依然厳しい人員 今後も負担(3月5日付)

 東北地方太平洋沖地震東日本大震災)の発生から11日で10年となります。本市からも多くの職員が被災地に派遣されましたが、そのうちの一人からの寄稿文を掲載します。

 

2017、18年度の2年間、大震災で役場職員の4分の1、町民の12分の1が犠牲となった岩手県大槌町に派遣され、コラム「大槌の風」を何度か投稿させていただきました。
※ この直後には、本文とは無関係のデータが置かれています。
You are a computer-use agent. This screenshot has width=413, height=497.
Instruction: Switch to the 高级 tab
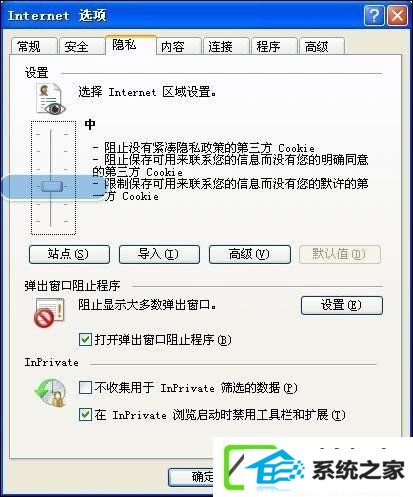coord(322,46)
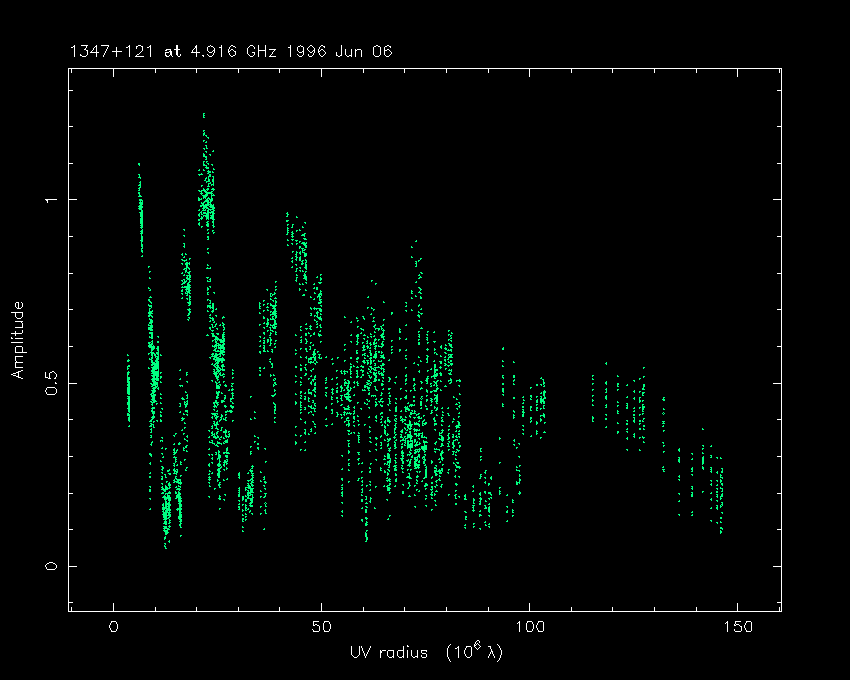Viewport: 850px width, 680px height.
Task: Click the rightmost data cluster near UV radius 146
Action: click(x=719, y=495)
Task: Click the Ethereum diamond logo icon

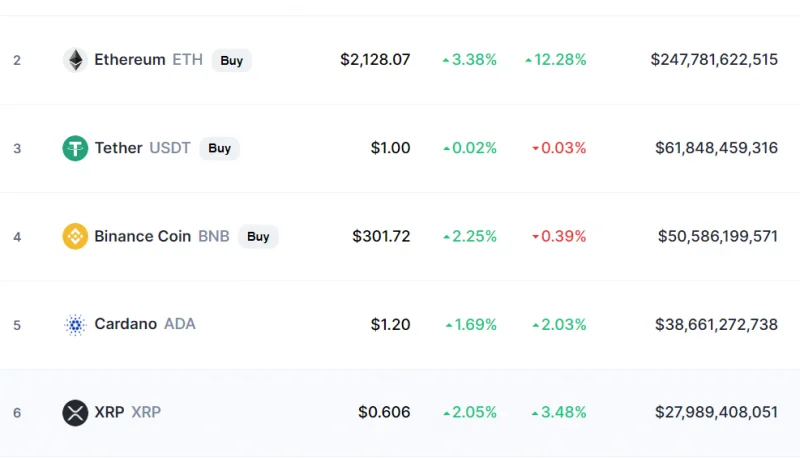Action: [75, 60]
私が着任した時点で発災から6年経過していましたが、町内には未だ仮設住宅に住む方が多く、防潮堤、地盤嵩上げ、復興道路、公営住宅建設もまるで形になっていませんでした。
 それがわずか2年間で次々に完成し、離任する際には9割近くが完成を迎えました。19年は岩手県沿岸部を訪れる観光客が劇的に増加。ガイドブックに載らない密かな景勝地をグーグルマップ等に投稿していた自身としても復興が進んでいるのかな、と少し嬉しくなりました。
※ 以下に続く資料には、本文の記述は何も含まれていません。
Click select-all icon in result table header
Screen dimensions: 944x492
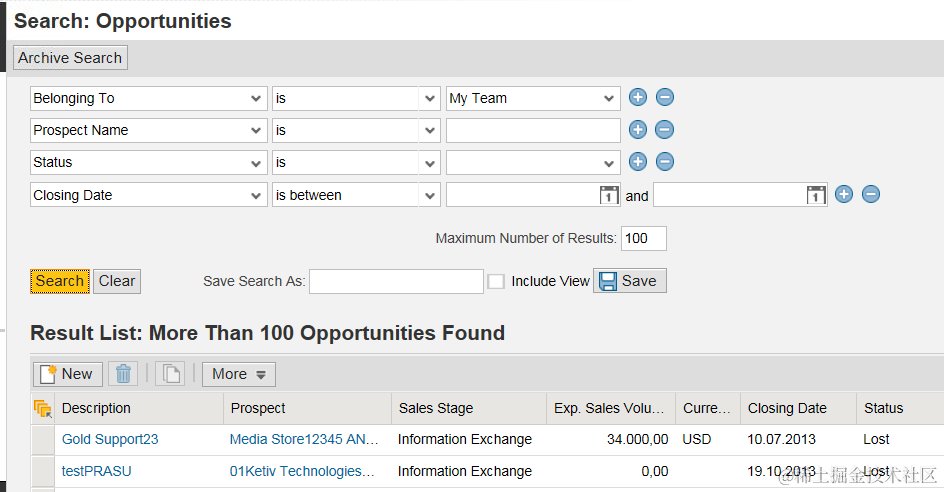coord(42,408)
 しかし役場の人員体勢は依然として厳しい状況です。復興事業は全国各地の地方自治体や各大都市圏の大手土建業者から多くの技術者が派遣され、集中的に復興事業が行われました。計画、実施、監督等要員の大部分が被災地外から来た職員で行われ、大槌町役場はごく少数のプロパー職員が平常業務に加えてその受入れ等を担当し、とりわけ技術者を育成できる状況ではなかったのです。現在も仮設庁舎で執務し、新庁舎建設は目途も立っていません。「復興推進課」という部署が継続し、私が所属していた当該班は職員6人中4人が派遣または任期付職員で、将来的な安定からは程遠い体制。維持管理のノウハウも十分なプロパー技術者もいないまま膨大な施設が引き継がれ、今後大きな負担となることが予想されます。
 一方、話を自身に向けますと、堺市に帰任して約2年間、ふとした時に被災地と堺市での勤務を比べたら、仕事量は圧倒的に被災地が多く、肉体的にしんどかったはずなのに精神的には充実感を得られていたことに気付きました。なぜか。それは「住民の役に立っている」と日々実感する機会の差です。「これを終えたら仮設住宅を出られる人がいる」、「これで住民が津波を恐れることなく安心して暮らせる」。町で仕事をしていても「遠い所まで来てくれてありがとう」と感謝の言葉をいただくことも多く、自身の担当業務によって住民に喜んでいただけるシーンが多くありましたが、帰任後は滅多にそういうことを感じられないからです。ただそれは堺市が平穏な状況にある、大槌町が本来あってはならない状況であった裏返しでもあります。
 「もし西日本が被災したら今度は我々が駆け付けます」。私が離任する際、そう言葉をいただきました。その力強さに復興がより一層進むことを祈念し、平穏な状況での業務でも住民の幸せに役立っていることを見つめ直す10年の節目としたいと思います。